AIM OF THE TASK —
Only the lines from the one containing "This screenshot has" through the end of the listing belong in the answer, repeated exactly, with no pictures.

• • • •

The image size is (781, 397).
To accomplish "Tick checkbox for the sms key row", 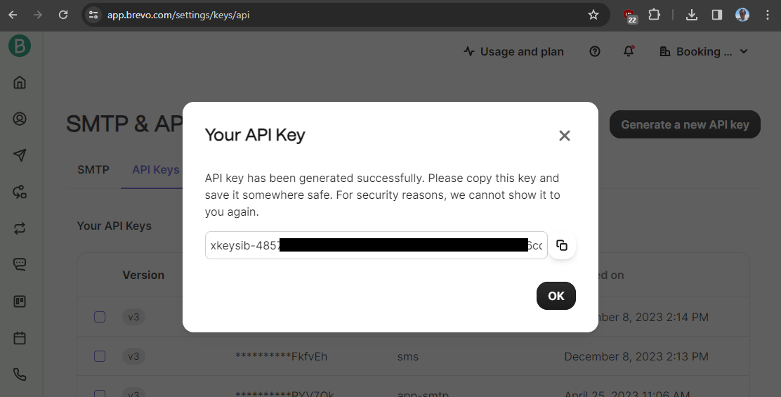I will click(x=100, y=356).
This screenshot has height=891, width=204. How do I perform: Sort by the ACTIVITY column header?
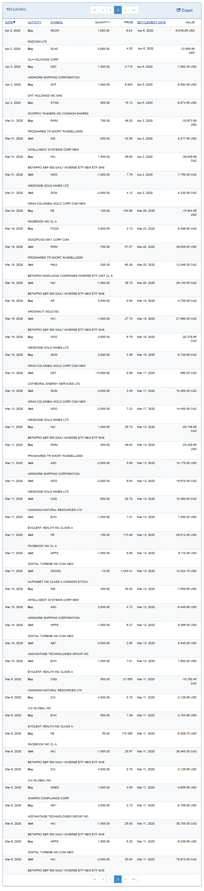pyautogui.click(x=35, y=22)
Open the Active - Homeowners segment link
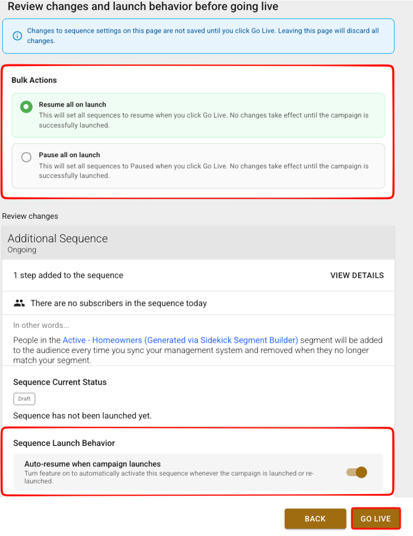413x536 pixels. tap(180, 340)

• • • •

OUTPUT OF THE EXERCISE —
This screenshot has height=891, width=204. How do I perform: Sort by the ACTIVITY column header?
pyautogui.click(x=35, y=22)
Open the Active - Homeowners segment link
413x536 pixels. tap(180, 340)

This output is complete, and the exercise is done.